● **Lines of data**:
******************************
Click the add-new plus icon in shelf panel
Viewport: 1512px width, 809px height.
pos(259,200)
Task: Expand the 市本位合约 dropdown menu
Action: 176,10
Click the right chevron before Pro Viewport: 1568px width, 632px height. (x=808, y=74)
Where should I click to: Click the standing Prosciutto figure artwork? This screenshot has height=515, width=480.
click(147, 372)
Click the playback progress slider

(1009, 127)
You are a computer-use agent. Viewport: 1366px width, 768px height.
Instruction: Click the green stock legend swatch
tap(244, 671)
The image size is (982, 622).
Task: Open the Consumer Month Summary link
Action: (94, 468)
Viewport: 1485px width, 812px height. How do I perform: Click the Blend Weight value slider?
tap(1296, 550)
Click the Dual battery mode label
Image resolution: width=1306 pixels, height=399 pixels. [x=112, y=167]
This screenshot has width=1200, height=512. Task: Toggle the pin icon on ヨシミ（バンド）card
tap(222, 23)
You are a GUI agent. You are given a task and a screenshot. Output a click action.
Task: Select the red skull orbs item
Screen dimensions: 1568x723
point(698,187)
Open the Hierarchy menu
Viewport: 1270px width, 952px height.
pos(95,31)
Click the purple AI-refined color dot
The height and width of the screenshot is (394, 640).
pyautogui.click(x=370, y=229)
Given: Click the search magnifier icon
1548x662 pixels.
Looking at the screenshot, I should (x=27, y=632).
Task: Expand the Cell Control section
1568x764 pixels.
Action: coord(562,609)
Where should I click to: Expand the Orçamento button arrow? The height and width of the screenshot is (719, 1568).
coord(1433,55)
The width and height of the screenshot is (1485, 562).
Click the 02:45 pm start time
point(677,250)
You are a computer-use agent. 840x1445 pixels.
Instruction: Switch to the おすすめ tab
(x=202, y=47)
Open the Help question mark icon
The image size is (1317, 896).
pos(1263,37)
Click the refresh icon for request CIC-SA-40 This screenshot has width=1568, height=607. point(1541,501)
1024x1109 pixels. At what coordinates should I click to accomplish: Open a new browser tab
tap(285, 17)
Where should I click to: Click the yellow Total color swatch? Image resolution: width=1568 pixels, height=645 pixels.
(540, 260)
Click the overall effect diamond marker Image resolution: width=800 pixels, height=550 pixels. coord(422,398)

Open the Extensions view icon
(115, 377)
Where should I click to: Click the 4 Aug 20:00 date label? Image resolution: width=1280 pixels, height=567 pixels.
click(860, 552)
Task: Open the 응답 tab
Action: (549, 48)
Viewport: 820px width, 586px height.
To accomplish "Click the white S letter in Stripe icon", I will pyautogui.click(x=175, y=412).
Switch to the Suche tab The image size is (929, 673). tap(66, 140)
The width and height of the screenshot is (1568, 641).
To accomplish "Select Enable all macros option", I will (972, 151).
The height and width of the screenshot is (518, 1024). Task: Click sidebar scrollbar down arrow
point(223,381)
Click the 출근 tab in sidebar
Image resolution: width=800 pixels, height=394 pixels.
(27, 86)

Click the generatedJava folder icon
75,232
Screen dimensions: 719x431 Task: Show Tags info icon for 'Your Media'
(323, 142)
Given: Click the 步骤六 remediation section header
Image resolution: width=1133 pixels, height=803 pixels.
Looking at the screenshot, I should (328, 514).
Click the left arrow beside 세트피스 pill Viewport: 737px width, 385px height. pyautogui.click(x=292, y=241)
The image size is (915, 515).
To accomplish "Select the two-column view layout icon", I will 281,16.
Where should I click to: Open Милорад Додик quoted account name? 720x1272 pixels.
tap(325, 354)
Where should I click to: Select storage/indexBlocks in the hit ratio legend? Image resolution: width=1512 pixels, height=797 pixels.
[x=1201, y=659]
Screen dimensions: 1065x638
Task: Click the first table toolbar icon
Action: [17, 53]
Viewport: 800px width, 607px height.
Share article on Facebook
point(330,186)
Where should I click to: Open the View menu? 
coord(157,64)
******************************
● **AIM OF THE EXERCISE**:
Output the data as a Markdown table with the columns Row and Line, numbering each row and skipping blank lines. Begin at the line that contains "Where should I click to: Open Милорад" and continue through the last line of the data.

● **THE REPLY**:
| Row | Line |
|---|---|
| 1 | Where should I click to: Open Милорад Додик quoted account name? 720x1272 pixels. |
| 2 | tap(325, 354) |
| 3 | Where should I click to: Select storage/indexBlocks in the hit ratio legend? Image resolution: width=1512 pixels, height=797 pixels. |
| 4 | [x=1201, y=659] |
| 5 | Screen dimensions: 1065x638 |
| 6 | Task: Click the first table toolbar icon |
| 7 | Action: [17, 53] |
| 8 | Viewport: 800px width, 607px height. |
| 9 | Share article on Facebook |
| 10 | point(330,186) |
| 11 | Where should I click to: Open the View menu?  |
| 12 | coord(157,64) |